Exercise
From the listing below, set down exactly the lines between the one holding "[TikTok] (174, 1622)" and the one holding "Assistência Técnica Microondas Vila Guarani", inclusive. No other line is wanted.

Dataset content
· · ·

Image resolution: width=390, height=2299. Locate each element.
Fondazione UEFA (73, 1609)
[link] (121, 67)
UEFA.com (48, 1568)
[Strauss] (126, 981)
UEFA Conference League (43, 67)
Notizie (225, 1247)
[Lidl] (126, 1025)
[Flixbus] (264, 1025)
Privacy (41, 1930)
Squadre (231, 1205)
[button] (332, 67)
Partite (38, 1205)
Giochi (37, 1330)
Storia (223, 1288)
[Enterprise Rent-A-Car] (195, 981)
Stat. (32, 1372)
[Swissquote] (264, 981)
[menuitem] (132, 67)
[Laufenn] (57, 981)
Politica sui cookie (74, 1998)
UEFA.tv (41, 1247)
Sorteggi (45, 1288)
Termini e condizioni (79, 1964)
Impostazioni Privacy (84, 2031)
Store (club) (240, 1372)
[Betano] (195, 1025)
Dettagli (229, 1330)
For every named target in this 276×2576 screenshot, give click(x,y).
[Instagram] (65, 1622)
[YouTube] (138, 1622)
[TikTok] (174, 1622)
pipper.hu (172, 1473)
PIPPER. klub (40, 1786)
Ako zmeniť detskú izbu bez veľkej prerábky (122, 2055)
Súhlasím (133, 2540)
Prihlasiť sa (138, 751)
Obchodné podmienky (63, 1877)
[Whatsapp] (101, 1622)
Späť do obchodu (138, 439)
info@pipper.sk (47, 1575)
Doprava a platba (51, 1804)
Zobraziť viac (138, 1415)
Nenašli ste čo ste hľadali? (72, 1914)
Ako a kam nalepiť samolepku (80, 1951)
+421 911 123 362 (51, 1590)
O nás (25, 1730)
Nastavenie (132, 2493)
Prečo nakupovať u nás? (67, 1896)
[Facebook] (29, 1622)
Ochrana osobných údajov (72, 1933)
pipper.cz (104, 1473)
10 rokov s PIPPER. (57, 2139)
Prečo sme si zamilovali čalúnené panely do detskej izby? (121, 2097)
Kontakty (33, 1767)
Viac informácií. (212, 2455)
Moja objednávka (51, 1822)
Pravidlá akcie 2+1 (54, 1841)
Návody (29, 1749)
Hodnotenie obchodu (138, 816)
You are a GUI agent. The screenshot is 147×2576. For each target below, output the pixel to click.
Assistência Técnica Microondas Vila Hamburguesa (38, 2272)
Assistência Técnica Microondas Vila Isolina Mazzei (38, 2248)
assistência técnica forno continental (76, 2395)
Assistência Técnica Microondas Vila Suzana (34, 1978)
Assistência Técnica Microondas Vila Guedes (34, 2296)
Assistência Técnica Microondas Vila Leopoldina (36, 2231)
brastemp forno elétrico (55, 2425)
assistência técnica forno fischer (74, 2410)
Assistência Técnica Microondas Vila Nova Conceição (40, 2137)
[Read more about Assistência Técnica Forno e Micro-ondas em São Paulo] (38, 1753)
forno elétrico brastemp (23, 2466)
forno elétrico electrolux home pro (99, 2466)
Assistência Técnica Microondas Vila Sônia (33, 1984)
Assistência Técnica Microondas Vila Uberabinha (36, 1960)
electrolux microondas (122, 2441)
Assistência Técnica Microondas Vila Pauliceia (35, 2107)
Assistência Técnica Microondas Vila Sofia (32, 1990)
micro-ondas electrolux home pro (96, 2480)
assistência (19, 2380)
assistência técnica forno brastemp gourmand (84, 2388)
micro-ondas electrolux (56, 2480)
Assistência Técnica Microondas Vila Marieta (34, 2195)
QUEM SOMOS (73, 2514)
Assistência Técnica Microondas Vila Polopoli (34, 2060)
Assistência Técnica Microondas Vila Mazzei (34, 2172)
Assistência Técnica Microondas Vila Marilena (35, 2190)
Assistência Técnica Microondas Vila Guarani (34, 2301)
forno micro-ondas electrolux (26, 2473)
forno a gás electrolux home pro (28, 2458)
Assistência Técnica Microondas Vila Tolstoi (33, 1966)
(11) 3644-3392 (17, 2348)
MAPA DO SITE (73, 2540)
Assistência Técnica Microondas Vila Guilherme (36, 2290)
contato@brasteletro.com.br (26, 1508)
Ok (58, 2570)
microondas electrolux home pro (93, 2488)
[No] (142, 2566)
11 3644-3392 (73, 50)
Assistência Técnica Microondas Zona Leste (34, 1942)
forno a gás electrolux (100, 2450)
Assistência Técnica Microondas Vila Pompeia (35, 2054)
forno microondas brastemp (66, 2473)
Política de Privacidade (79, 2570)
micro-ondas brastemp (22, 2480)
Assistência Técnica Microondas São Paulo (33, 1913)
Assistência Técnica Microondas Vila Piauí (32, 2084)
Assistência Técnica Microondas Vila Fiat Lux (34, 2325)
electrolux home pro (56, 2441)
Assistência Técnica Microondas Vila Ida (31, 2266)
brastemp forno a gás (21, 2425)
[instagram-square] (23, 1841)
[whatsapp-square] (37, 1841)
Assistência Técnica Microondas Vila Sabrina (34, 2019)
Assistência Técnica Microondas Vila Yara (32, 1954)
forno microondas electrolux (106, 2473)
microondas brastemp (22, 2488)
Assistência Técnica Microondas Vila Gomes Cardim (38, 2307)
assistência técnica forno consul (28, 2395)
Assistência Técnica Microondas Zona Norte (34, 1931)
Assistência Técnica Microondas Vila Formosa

· · ·

Expected answer
[TikTok] (174, 1622)
pipper.hu (172, 1473)
PIPPER. klub (40, 1786)
Ako zmeniť detskú izbu bez veľkej prerábky (122, 2055)
Súhlasím (133, 2540)
Prihlasiť sa (138, 751)
Obchodné podmienky (63, 1877)
[Whatsapp] (101, 1622)
Späť do obchodu (138, 439)
info@pipper.sk (47, 1575)
Doprava a platba (51, 1804)
Zobraziť viac (138, 1415)
Nenašli ste čo ste hľadali? (72, 1914)
Ako a kam nalepiť samolepku (80, 1951)
+421 911 123 362 (51, 1590)
O nás (25, 1730)
Nastavenie (132, 2493)
Prečo nakupovať u nás? (67, 1896)
[Facebook] (29, 1622)
Ochrana osobných údajov (72, 1933)
pipper.cz (104, 1473)
10 rokov s PIPPER. (57, 2139)
Prečo sme si zamilovali čalúnené panely do detskej izby? (121, 2097)
Kontakty (33, 1767)
Viac informácií. (212, 2455)
Moja objednávka (51, 1822)
Pravidlá akcie 2+1 (54, 1841)
Návody (29, 1749)
Hodnotenie obchodu (138, 816)
You are a GUI agent. The screenshot is 147×2576. For each target below, output the pixel to click.
Assistência Técnica Microondas Vila Hamburguesa (38, 2272)
Assistência Técnica Microondas Vila Isolina Mazzei (38, 2248)
assistência técnica forno continental (76, 2395)
Assistência Técnica Microondas Vila Suzana (34, 1978)
Assistência Técnica Microondas Vila Guedes (34, 2296)
Assistência Técnica Microondas Vila Leopoldina (36, 2231)
brastemp forno elétrico (55, 2425)
assistência técnica forno fischer (74, 2410)
Assistência Técnica Microondas Vila Nova Conceição (40, 2137)
[Read more about Assistência Técnica Forno e Micro-ondas em São Paulo] (38, 1753)
forno elétrico brastemp (23, 2466)
forno elétrico electrolux home pro (99, 2466)
Assistência Técnica Microondas Vila Sônia (33, 1984)
Assistência Técnica Microondas Vila Uberabinha (36, 1960)
electrolux microondas (122, 2441)
Assistência Técnica Microondas Vila Pauliceia (35, 2107)
Assistência Técnica Microondas Vila Sofia (32, 1990)
micro-ondas electrolux home pro (96, 2480)
assistência (19, 2380)
assistência técnica forno brastemp gourmand (84, 2388)
micro-ondas electrolux (56, 2480)
Assistência Técnica Microondas Vila Marieta (34, 2195)
QUEM SOMOS (73, 2514)
Assistência Técnica Microondas Vila Polopoli (34, 2060)
Assistência Técnica Microondas Vila Mazzei (34, 2172)
Assistência Técnica Microondas Vila Marilena (35, 2190)
Assistência Técnica Microondas Vila Guarani (34, 2301)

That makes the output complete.